Zika Virus


Alice Torres, Editor

During the last few weeks, there have been a lot of rumors going around concerning the Zika virus. The disease first started in Brazil and it has already spread to other regions in Central and South America. 

The major symptoms of the virus mostly affect pregnant women by causing miscarriages and birth defects. The major confirmed birth defect, referred to as microcephaly, results in a much smaller head and brain for the infant. This creates many difficulties and obstacles later in life for these children, so the risk of zika has long-lasting implications beyond momentary sickness. There are also studies currently underway to see if the Zika virus has any connection to Guillain-Barre Syndrome, a viral infection that results in gradual paralysis.

According to ABC News, the disease has been spreading through the Aedes aegypti, a specific kind of mosquito, that is also associated with carrying Dengue Fever and Chikungunya.

The Centers of Disease Control and Prevention found that, of those infected with the virus, only 1 out of 5 show symptoms, which include rashes, conjunctivitis, fever, joint and muscle pain, and headaches, all of which last only one week.
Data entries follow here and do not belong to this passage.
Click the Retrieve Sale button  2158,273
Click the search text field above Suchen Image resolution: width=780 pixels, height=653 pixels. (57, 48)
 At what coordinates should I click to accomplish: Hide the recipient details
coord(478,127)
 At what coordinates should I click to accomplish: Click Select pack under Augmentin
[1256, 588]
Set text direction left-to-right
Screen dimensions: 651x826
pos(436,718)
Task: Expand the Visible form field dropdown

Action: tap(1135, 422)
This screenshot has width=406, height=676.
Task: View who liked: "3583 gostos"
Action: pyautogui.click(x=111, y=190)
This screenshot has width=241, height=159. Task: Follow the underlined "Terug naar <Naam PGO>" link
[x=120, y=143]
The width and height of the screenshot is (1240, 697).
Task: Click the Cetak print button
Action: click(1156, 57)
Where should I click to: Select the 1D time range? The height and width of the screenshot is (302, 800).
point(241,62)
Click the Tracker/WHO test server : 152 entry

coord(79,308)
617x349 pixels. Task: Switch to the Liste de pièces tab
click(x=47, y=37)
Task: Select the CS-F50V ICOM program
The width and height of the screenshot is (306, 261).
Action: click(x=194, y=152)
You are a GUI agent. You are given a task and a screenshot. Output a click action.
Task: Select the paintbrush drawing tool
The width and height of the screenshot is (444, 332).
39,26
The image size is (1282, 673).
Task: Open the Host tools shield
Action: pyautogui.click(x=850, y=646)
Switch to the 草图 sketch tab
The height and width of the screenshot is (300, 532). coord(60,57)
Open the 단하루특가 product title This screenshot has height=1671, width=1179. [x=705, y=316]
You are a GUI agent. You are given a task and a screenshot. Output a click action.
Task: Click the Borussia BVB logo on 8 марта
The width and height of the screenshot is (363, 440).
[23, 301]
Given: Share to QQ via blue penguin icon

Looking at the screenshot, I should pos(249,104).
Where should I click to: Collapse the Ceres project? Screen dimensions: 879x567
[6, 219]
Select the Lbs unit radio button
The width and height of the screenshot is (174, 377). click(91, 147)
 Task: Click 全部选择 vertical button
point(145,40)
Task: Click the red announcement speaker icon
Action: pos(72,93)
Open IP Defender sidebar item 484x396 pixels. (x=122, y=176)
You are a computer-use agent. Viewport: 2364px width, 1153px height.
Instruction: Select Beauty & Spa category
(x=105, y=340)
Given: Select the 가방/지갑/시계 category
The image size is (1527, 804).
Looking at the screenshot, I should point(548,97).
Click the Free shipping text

To make matters worse, the disease has now spread to the United States. Recently, Florida was reported to have 16 different cases, with certain counties now under a public health emergency. The CDC recently changed their Emergency Operations Center to status of Level 1, meaning their employers will work around the clock to make sure other cases of the virus don’t further invade the U.S.. Meanwhile, in El Salvador, a country with 492 cases, women have been advised to wait 2 years before getting pregnant. Colombia has also warned women to avoid pregnancy until they learn more about the virus. However, this is not a simple request in countries where birth control is hard to come by.

Fortunately, the Zika virus was discovered right away, unlike other outbreaks, such as the Ebola outbreak in recent years. Hopefully, researchers will find a successful vaccine to combat this severe virus and save the lives of future children.